Desde terça-feira, o Equador parece às portas de uma guerra civil. A situação foi consumada pelo presidente Daniel Noboa, que decretou estado de “conflito armado interno” e a aplicação do direito internacional humanitário no país. Até a edição do ato, pelo menos dez pessoas haviam sido mortas em tiroteios e explosões de carros-bomba, e os líderes das duas principais máfias tinham escapado de presídios de segurança máxima. No mesmo dia, funcionários da emissora de televisão TC, de Guayaquil, foram subjugados por integrantes de uma das facções no momento em que faziam uma transmissão ao vivo, e as salas de aula da universidade local foram invadidas por integrantes de outro grupo armado.
A sociedade equatoriana é refém há pelo menos seis anos do crime organizado e da violência que esses grupos promovem dentro e fora dos presídios. Igualmente, vê-se coagida pelas recorrentes suspensões de seus direitos constitucionais por governos de diferentes matizes ideológicos. Noboa repete mais uma vez a perigosa fórmula de desgastar a democracia equatoriana sem ter como garantir que o regime de liberdade sairá íntegro ao final do processo.
A rápida degradação da segurança pública no Equador obviamente preocupa os organismos multilaterais, os vizinhos sul-americanos e os Estados Unidos. Mas essa preocupação ainda não se traduziu em apoio e cooperação. Desde a expulsão da base militar dos Estados Unidos na região portuária de Manta em 2009, no governo do chavista Rafael Correa, o destino do Equador como paraíso do narcotráfico estava delineado. Nessas condições, o país ofereceu às gangues os portos para escoar as drogas, as autoridades permeáveis à corrupção e as forças policiais e militares frágeis. Como se previa, seu território mostrou ser terreno fértil para as facções que estavam enfrentando problemas com a repressão na Colômbia, além dos cartéis mexicanos e albaneses.
Em pouco mais de seis anos, o país deixou de ser uma ilha de relativa tranquilidade na América do Sul para exibir indicadores de violência similares aos de países da América Central – assolados por bandos de narcotraficantes e por milícias há muito mais tempo.
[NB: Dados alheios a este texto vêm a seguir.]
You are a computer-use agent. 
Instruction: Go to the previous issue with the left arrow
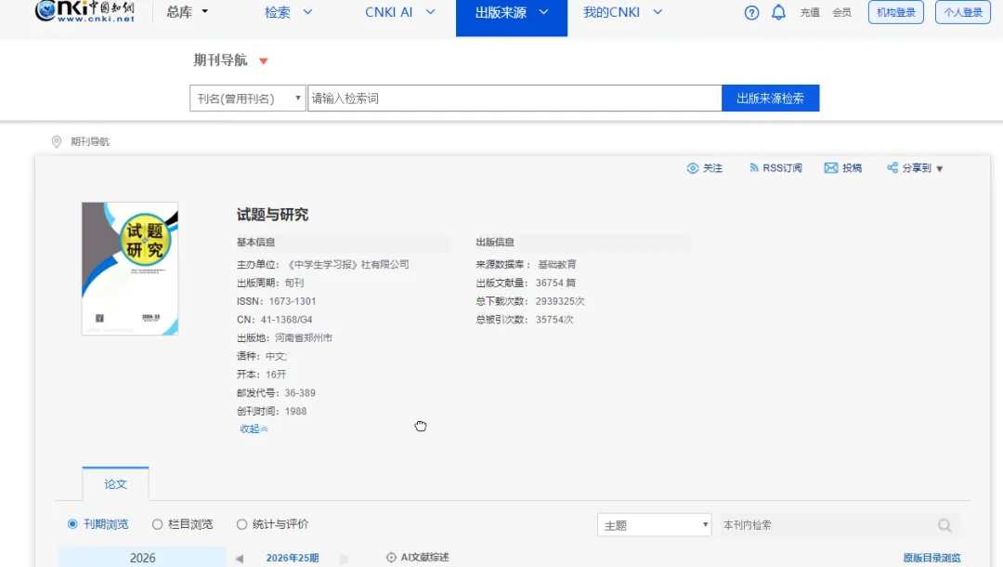[240, 559]
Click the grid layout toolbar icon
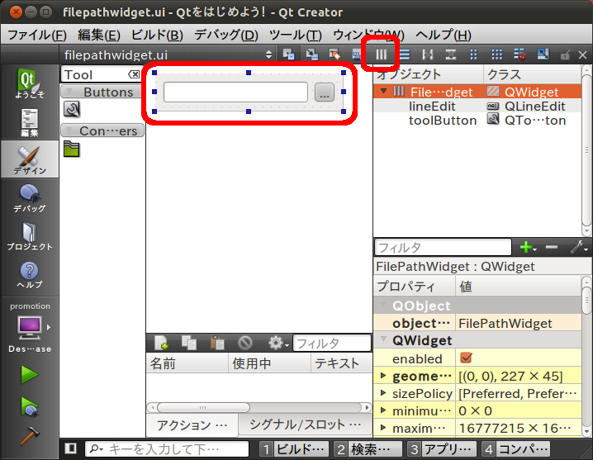The height and width of the screenshot is (460, 593). [x=496, y=55]
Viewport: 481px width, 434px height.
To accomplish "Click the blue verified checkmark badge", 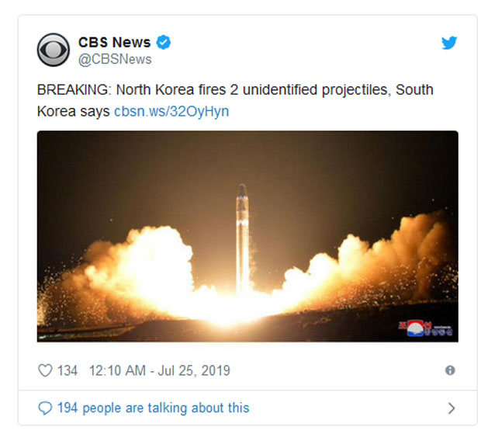I will 164,43.
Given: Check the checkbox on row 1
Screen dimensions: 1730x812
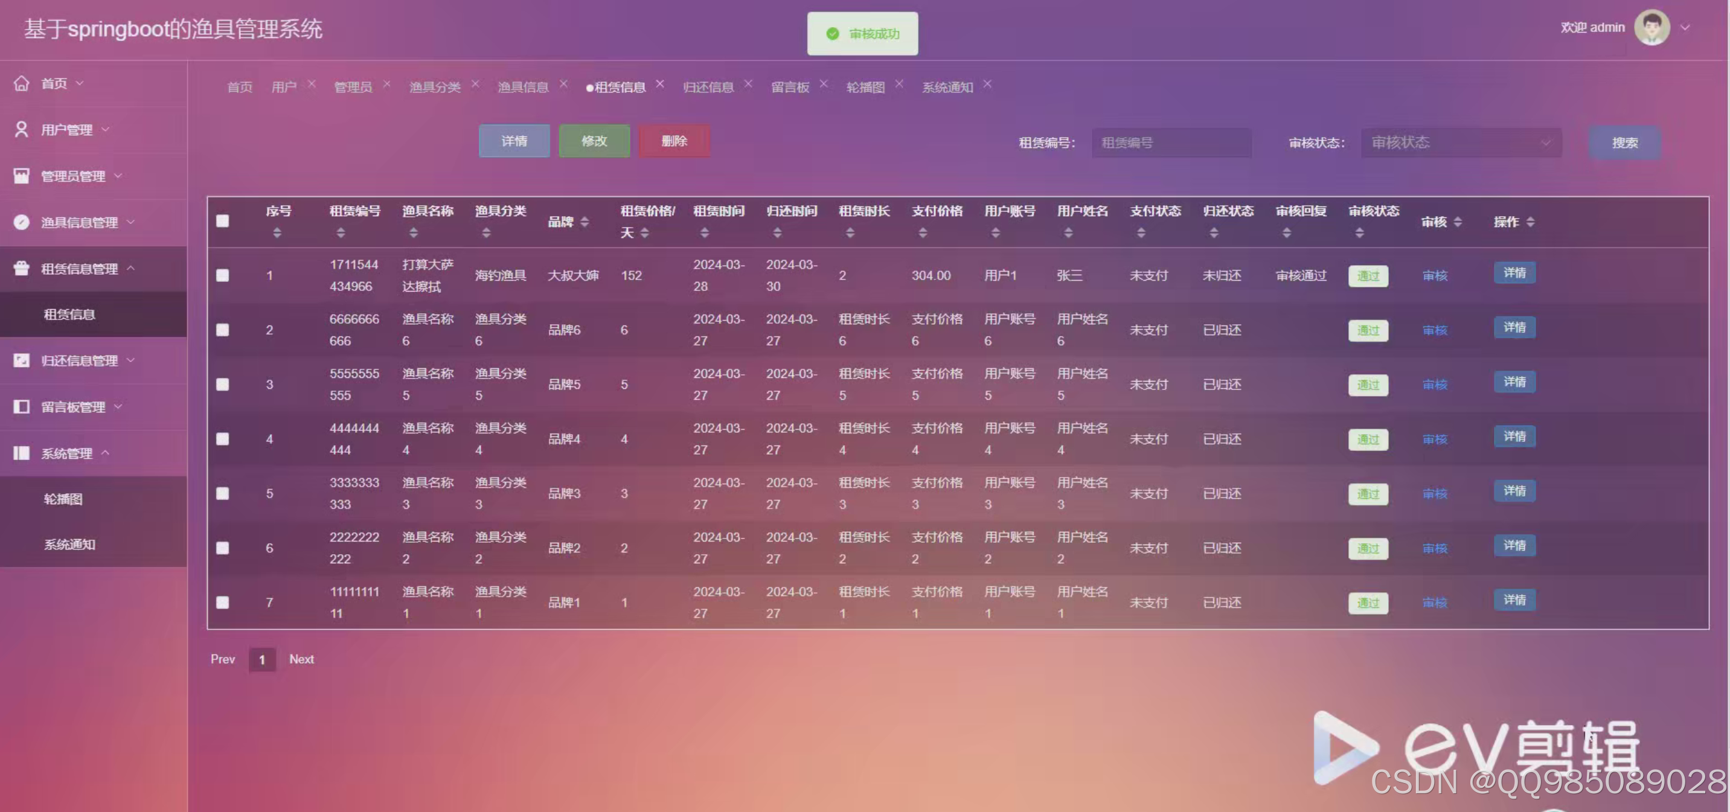Looking at the screenshot, I should click(222, 275).
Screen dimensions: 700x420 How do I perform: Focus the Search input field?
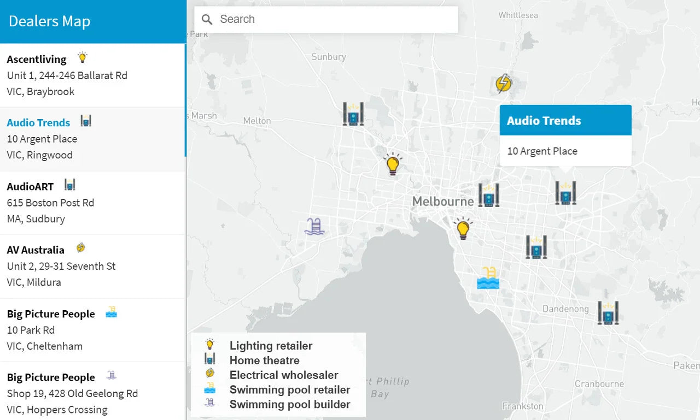334,20
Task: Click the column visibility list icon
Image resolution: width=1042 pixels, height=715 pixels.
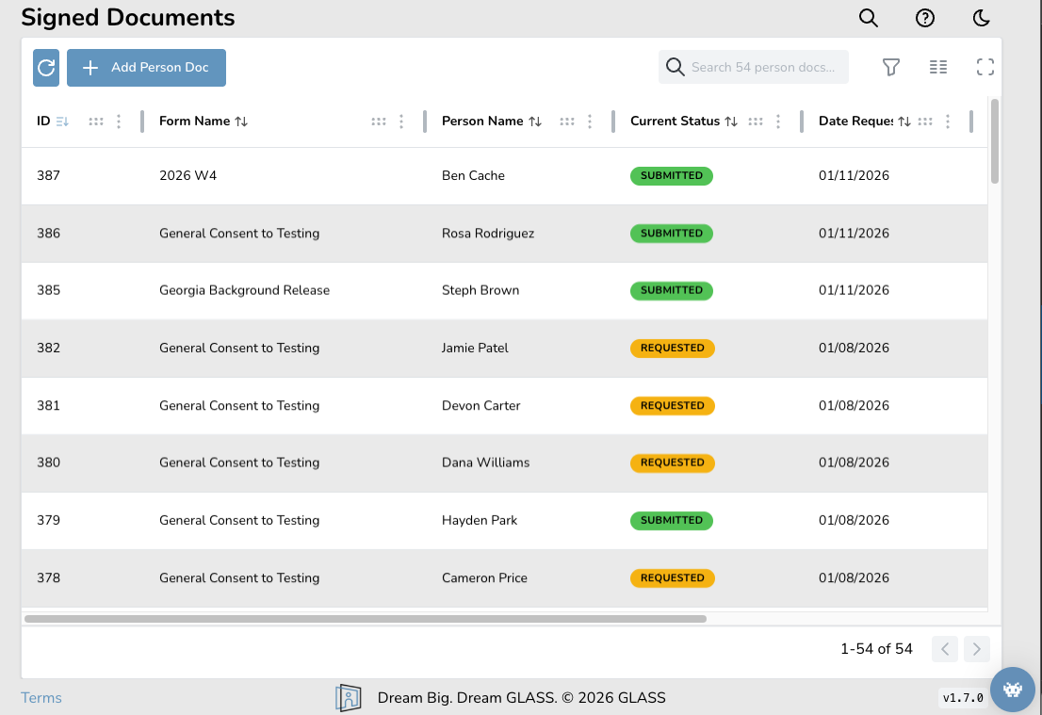Action: (938, 67)
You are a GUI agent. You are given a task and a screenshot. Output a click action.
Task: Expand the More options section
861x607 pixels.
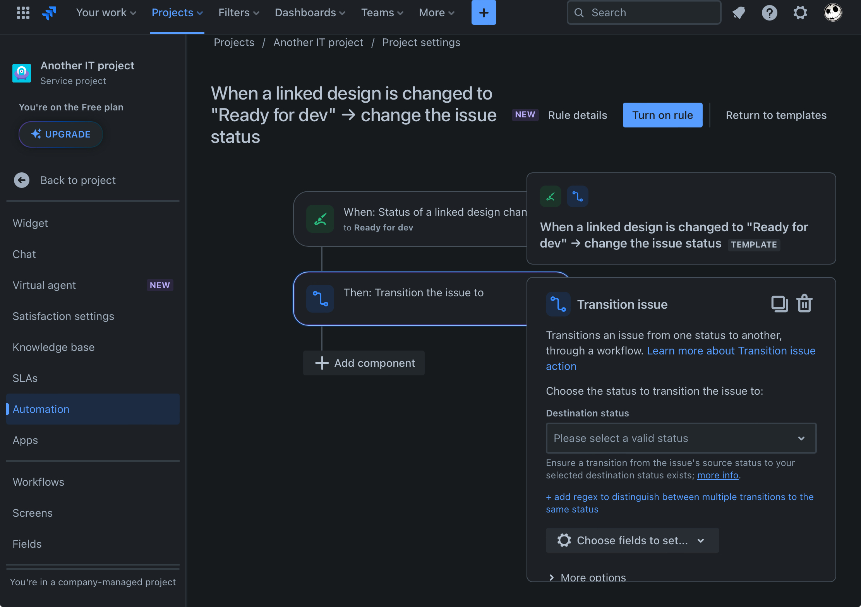click(586, 577)
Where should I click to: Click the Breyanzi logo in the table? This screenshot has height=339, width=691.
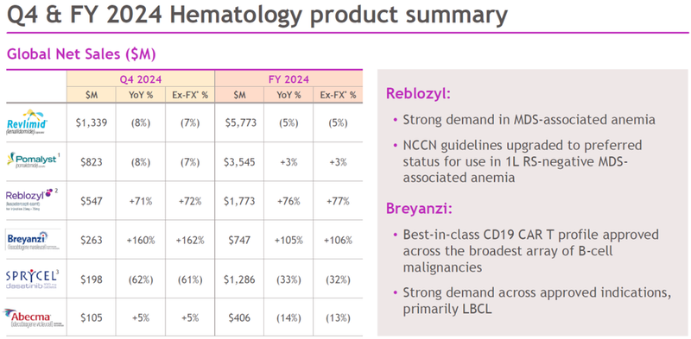[x=31, y=240]
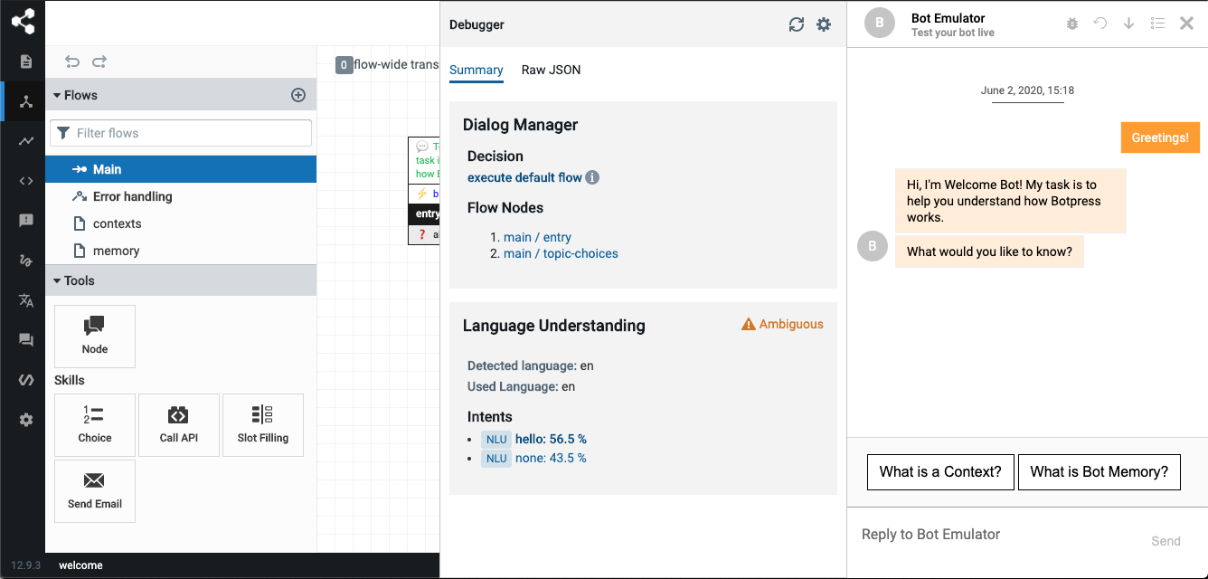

No ano passado, a execução do então candidato a presidente Fernando Villavicencio após um evento de sua campanha chamou a atenção para a desenvoltura do crime organizado.
Daniel Noboa, de centro-direita, pouco tratou de segurança pública durante a disputa eleitoral. Mas logo após sua posse, em novembro, anunciou um plano de combate ao narcotráfico que previa a construção de mais dois presídios de segurança máxima e a instalação de navios-prisões – ideias importadas de El Salvador, onde vigora tolerância zero contra supostos criminosos, mesmo que isso signifique a prisão de inocentes aos borbotões. O projeto de Noboa envolveu o afastamento de juízes, procuradores, policiais e agentes penitenciários suspeitos de terem se deixado aliciar pelos cartéis. Desse modo, o presidente se expôs como alvo número um do crime organizado.
Entretanto, ao valer-se de mais um decreto de exceção, Noboa tira dos equatorianos seus direitos constitucionais básicos e os expõe à mira também das Forças Armadas – como se já não bastasse a ação das máfias.